Problem statement: Return, word for word, the line that contains "Given: Open the #江苏响水一化工企业爆炸# hashtag" and every line after it through the end of the records.

· · ·

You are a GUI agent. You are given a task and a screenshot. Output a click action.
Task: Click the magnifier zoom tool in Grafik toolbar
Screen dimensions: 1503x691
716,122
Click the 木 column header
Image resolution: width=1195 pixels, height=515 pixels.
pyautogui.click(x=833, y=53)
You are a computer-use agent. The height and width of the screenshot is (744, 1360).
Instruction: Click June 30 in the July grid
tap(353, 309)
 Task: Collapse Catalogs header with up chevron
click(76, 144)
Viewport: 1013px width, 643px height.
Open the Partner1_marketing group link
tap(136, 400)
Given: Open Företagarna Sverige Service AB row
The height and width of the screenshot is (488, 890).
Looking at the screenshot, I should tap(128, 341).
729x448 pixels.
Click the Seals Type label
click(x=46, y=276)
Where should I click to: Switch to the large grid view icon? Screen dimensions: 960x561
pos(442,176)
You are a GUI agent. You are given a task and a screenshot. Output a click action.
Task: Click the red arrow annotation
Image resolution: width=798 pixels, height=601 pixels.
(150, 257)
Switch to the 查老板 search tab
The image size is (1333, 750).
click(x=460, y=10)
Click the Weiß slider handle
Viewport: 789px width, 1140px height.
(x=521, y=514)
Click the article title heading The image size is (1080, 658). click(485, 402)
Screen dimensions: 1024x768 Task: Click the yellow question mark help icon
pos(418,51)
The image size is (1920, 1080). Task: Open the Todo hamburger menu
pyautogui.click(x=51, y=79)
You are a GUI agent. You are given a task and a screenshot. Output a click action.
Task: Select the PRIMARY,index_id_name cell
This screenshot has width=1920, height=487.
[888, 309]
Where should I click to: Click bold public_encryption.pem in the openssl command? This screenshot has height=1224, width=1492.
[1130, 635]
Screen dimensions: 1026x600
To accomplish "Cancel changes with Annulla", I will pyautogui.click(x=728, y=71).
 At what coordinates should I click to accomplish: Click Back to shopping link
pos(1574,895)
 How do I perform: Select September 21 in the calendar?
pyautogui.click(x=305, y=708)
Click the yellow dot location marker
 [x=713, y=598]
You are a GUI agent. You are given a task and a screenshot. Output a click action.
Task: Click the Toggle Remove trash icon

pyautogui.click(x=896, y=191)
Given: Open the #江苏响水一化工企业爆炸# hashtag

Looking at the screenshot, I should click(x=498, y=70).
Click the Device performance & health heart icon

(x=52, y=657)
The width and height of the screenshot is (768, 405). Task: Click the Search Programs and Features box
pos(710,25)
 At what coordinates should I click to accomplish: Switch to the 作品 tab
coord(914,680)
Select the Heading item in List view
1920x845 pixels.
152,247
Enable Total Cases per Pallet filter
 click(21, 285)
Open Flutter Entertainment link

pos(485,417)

· · ·

Output below:
Given: Open the #江苏响水一化工企业爆炸# hashtag

Looking at the screenshot, I should click(x=498, y=70).
Click the Device performance & health heart icon

(x=52, y=657)
The width and height of the screenshot is (768, 405). Task: Click the Search Programs and Features box
pos(710,25)
 At what coordinates should I click to accomplish: Switch to the 作品 tab
coord(914,680)
Select the Heading item in List view
1920x845 pixels.
152,247
Enable Total Cases per Pallet filter
 click(21, 285)
Open Flutter Entertainment link

pos(485,417)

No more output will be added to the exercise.